Institute of Genetics and Cancer

Ground-breaking collaboration to establish how well cancer medicines really work

Dr Peter Hall from the Cancer Research UK Edinburgh Centre assumes the role of Clinical Lead on the Lothian Cancer Data Intelligence (LCDI) Collaborative Project: May 2018

Peter Hall
Dr Peter Hall (CRUK Edinburgh Centre) – Clinical Lead for the LCDI Collaborative Project.

The Cancer Research UK Edinburgh Centre is at the core of a ground-breaking collaboration with the medicines industry to use real-world data to establish how well cancer medicines really work.

 

The 18-month Lothian Cancer Data Intelligence (LCDI) Collaborative Project, which has just been launched, sees clinicians, data specialists and pharma industry experts joining forces to find ways to bring together information that is already being gathered by teams treating people with breast cancer.

 

The project will take a new approach for analysis using a co-called “safe-haven”, which will make it possible to avoid researchers from outside NHS Lothian needing to deal with identifiable information about patients. Only aggregated information will be reported from the project, further protecting the identity of individuals.

 

The Clinical Lead for the project, Medical Oncologist at the Cancer Research UK Edinburgh Centre, Dr Peter Hall, has a longstanding interest in measuring the value of cancer medicines. He says valuable real-world information on patient pathways, NHS costs, the quality of life and survival benefits of treatments and, potentially, outcomes for breast cancer patients, is all being collected but rarely being brought together in the same place:

 

As we transition from paper notes to electronic patient records in the NHS we find we have a wealth of data on patient pathways, NHS costs and, potentially, outcomes. For instance, we gather information on toxicity of chemotherapy, cancer recurrence rates, and hospital costs for a single patient with a cancer diagnosis over a number of years.

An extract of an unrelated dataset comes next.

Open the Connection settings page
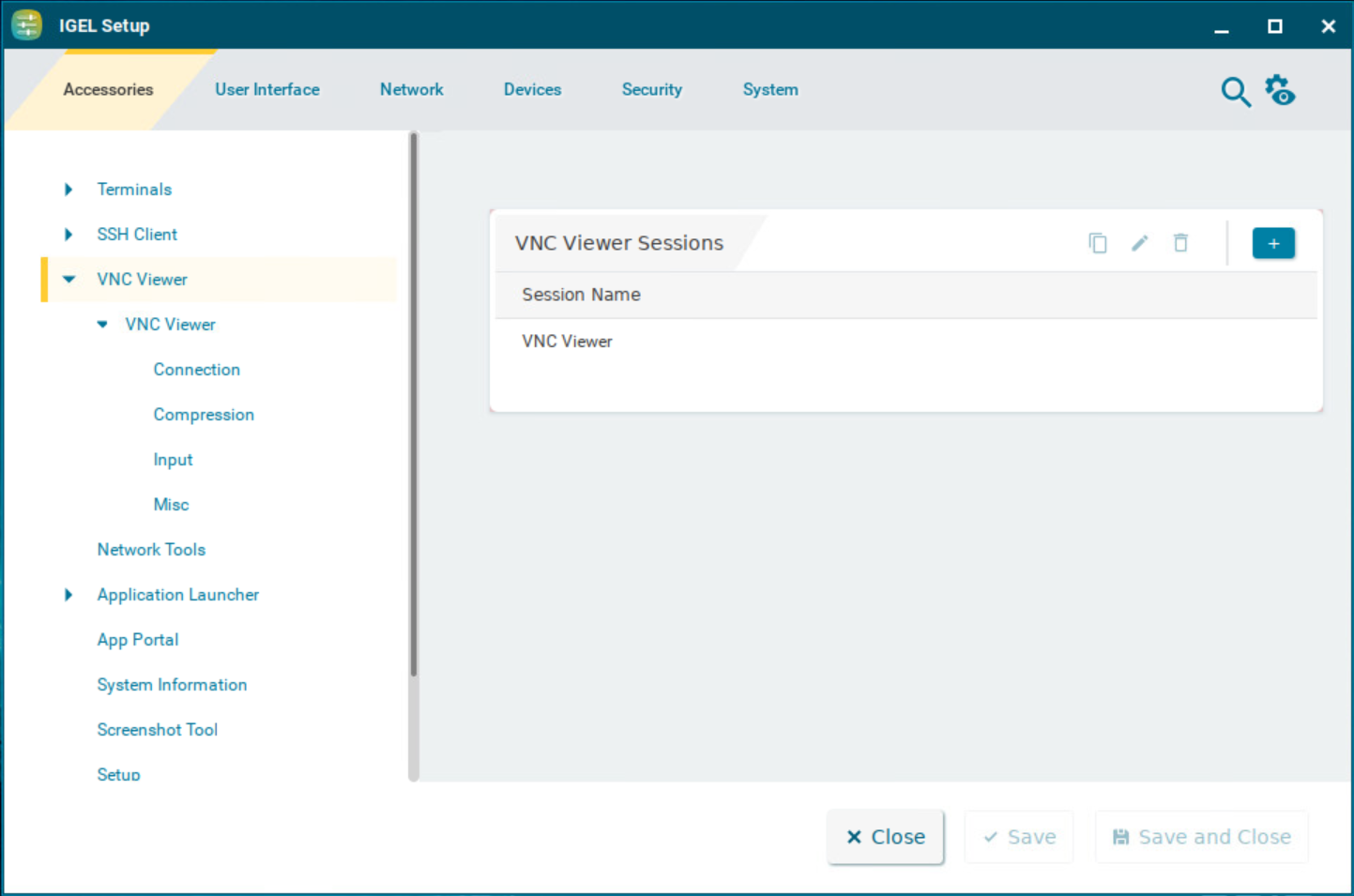 point(196,370)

This information is of tremendous potential value to many different partners, not least pharmaceutical companies who need to know how their medicines are benefiting patients when used day to day as opposed to during tightly managed clinical trials.

While the data is all there, it is hidden away in NHS silos. If we can anonymise it and bring it together – using the very best information governance standards – we can use it to inform local and national decision-making about treatments. And, if we think ahead to what further data we need to capture, we can examine in detail whether the estimates we made when we first decided to adopt a treatment have proved accurate and it is indeed worthy of spending the NHS’s resources on it. This collaborative project seeks to liberate this kind of anonymised data in a standardised and robust way for this purpose, to benefit patients while absolutely safeguarding their confidentiality.

 

The NHS Lothian funding is being matched by four pharmaceutical companies under the umbrella of the Scotland Collaborations Group of the medicines trade body, ABPI.

 

Maggie Clark is industry lead for the project. She says the LCDI project comes at an important time as the Scottish Government considers how to take forward a recommendation of the Montgomery Review into access to medicines.

 

Dr Brian Montgomery proposed that high cost licensed specialist drugs for small patient populations, which might not have had enough patients in clinical trials to prove their cost effectiveness beyond doubt, might be given conditional acceptance by the Scottish Medicines Consortium to allow appropriate patients to benefit at the same time as additional health economic evidence is gathered. This project with NHS Lothian is a first step towards trying to put the pieces in place to make that possible.

Above all, this project demonstrates a collaboration between the NHS and industry which will benefit patients, clinicians, the wider NHS and the pharmaceutical industry by broadening our understanding of the value of aggregated and completely anonymised data. We are showing that it is possible to create a transparent partnership based on trust and dialogue which uses information about patients to help patients, while keeping their identities completely secret from anyone outside the NHS.